Here are some more thoughts about measurements.
* A number: your salary. Not a number: the happiness (a meal at your favourite restaurant, a book of your own, a warm coat for your fourth-grader) that your income makes possible for you.
* A number: a grant amount. Not a number: the learning and freedom a grant brings--whether it enables a research trip or lets you rent a studio space with adequate ventilation to protect your respiratory and neurological health (as opposed to, say, painting on a table near a window in a stuffy basement apartment).

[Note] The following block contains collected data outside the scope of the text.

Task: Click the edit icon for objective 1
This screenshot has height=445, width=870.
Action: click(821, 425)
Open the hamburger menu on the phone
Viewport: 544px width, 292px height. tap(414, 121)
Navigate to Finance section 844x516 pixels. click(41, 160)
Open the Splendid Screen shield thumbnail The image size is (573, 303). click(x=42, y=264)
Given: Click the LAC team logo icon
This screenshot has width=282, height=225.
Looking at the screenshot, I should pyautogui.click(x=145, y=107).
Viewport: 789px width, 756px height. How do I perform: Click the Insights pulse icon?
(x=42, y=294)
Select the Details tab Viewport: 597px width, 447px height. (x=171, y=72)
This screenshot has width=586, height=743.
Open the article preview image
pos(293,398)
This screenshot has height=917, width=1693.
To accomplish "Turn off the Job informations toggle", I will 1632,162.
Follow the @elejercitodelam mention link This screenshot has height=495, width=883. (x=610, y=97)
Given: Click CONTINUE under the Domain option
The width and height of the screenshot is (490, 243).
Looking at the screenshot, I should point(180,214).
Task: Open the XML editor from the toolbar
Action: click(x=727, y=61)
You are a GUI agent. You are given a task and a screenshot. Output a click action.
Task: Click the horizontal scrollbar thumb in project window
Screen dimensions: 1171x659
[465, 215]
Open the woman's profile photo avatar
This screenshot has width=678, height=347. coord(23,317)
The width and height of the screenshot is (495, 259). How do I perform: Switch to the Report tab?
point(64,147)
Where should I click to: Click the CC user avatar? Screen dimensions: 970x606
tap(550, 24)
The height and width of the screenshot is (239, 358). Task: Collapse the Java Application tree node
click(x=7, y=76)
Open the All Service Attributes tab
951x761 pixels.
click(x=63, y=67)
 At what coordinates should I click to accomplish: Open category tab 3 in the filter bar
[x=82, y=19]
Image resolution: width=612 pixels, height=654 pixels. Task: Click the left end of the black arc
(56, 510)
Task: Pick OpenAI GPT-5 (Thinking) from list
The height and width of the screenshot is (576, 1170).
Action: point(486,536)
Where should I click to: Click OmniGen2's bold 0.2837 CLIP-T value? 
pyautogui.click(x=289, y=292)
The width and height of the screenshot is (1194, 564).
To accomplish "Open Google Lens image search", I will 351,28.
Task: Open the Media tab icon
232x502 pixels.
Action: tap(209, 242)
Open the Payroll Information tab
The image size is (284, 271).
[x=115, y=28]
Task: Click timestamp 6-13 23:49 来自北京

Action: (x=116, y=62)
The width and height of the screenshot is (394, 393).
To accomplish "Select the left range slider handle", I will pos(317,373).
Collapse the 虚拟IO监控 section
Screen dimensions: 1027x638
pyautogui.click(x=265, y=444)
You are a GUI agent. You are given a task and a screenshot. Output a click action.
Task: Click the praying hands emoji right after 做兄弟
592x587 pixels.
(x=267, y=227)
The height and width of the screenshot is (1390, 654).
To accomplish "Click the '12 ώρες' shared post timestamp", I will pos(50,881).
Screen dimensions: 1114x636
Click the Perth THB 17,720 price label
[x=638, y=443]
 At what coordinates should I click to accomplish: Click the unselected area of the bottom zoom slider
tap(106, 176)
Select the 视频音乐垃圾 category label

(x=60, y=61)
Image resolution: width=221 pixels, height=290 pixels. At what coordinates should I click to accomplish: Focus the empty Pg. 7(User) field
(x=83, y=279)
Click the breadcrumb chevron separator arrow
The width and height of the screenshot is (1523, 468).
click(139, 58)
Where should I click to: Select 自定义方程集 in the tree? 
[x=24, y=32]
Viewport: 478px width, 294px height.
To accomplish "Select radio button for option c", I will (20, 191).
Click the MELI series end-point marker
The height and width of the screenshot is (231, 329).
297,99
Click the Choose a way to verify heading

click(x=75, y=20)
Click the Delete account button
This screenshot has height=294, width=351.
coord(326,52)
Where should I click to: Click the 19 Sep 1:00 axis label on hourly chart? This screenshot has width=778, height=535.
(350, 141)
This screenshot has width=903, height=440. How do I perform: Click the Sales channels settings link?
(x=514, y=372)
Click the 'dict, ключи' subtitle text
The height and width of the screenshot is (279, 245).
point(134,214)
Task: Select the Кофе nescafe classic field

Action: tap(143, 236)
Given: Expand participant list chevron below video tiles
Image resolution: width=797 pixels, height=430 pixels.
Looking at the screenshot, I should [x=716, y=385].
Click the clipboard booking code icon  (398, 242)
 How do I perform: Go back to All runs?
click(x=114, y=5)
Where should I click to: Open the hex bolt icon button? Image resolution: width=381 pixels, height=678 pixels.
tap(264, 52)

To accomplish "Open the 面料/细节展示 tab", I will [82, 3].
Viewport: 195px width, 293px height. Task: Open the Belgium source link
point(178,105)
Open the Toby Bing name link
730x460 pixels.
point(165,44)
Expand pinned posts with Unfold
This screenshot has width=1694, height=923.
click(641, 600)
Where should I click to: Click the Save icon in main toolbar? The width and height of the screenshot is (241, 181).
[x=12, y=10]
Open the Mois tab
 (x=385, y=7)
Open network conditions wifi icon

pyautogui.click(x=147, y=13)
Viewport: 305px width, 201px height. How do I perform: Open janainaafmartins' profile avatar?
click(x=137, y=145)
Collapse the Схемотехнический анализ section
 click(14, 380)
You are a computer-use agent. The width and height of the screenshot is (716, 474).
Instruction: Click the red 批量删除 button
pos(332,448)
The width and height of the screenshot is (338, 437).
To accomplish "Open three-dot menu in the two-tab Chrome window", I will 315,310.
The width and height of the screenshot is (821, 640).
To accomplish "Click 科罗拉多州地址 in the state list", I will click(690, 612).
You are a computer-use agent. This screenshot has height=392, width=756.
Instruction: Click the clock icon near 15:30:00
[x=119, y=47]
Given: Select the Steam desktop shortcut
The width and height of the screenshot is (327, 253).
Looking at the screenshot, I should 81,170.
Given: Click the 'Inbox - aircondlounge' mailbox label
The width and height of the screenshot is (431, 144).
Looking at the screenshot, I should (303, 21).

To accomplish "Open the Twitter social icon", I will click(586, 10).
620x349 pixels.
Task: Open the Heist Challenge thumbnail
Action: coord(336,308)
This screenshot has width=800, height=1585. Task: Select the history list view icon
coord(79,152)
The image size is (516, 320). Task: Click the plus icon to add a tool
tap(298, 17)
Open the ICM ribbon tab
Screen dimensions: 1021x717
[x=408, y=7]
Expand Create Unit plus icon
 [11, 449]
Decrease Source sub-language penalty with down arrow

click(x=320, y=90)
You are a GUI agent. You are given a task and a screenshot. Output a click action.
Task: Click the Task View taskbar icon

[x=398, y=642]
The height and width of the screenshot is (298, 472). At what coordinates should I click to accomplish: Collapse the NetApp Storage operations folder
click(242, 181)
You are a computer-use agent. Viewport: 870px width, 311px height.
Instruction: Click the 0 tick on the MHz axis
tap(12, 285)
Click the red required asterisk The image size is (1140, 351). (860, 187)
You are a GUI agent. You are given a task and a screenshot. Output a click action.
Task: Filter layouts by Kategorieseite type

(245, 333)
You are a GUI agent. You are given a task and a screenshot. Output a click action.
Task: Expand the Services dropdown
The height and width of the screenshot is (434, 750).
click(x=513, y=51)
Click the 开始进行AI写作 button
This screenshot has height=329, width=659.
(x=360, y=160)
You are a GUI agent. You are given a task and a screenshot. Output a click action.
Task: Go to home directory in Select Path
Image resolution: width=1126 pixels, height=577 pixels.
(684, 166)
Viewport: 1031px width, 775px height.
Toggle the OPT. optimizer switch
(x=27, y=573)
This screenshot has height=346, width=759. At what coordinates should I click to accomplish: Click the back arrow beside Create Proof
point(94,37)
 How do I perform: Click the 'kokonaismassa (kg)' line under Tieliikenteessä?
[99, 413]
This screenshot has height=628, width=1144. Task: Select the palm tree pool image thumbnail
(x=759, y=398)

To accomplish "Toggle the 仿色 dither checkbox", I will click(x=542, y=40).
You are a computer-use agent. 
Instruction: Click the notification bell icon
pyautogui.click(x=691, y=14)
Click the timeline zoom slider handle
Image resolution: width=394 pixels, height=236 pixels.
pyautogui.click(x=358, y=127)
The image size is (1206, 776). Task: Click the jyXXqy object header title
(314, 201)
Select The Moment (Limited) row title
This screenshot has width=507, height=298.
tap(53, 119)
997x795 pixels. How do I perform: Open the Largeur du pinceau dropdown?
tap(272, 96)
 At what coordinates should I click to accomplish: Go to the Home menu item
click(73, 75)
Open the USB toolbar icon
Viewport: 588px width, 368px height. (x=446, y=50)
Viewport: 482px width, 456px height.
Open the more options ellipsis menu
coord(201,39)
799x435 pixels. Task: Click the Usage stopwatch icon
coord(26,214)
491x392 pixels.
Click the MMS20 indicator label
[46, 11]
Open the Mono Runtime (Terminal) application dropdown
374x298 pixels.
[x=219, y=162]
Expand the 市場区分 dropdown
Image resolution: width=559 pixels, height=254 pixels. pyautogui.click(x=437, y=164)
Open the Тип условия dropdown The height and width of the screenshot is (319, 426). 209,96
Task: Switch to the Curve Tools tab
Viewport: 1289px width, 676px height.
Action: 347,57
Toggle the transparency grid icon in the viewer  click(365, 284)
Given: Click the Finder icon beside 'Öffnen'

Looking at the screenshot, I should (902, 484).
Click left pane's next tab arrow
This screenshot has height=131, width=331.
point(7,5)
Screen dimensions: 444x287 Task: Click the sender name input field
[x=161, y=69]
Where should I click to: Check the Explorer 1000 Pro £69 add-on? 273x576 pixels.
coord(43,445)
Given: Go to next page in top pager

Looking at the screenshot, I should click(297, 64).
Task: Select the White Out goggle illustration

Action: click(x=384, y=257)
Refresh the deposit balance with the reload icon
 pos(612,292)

* A number: subscribers to and purchasers of (and/or eyeballs on) a publication. A different number: readers of your work. Not a number: how your work touched those who read it (and even those who started but stopped--because maybe they were touched and appreciated it but *couldn't* finish, speaking of Alzheimer stories).
*** A side note: your work, once published, is OUT there. Even if the publication folds, your work exists in the world. Someone a decade or century from now could theoretically find it and read it and be touched by it. Cool, eh.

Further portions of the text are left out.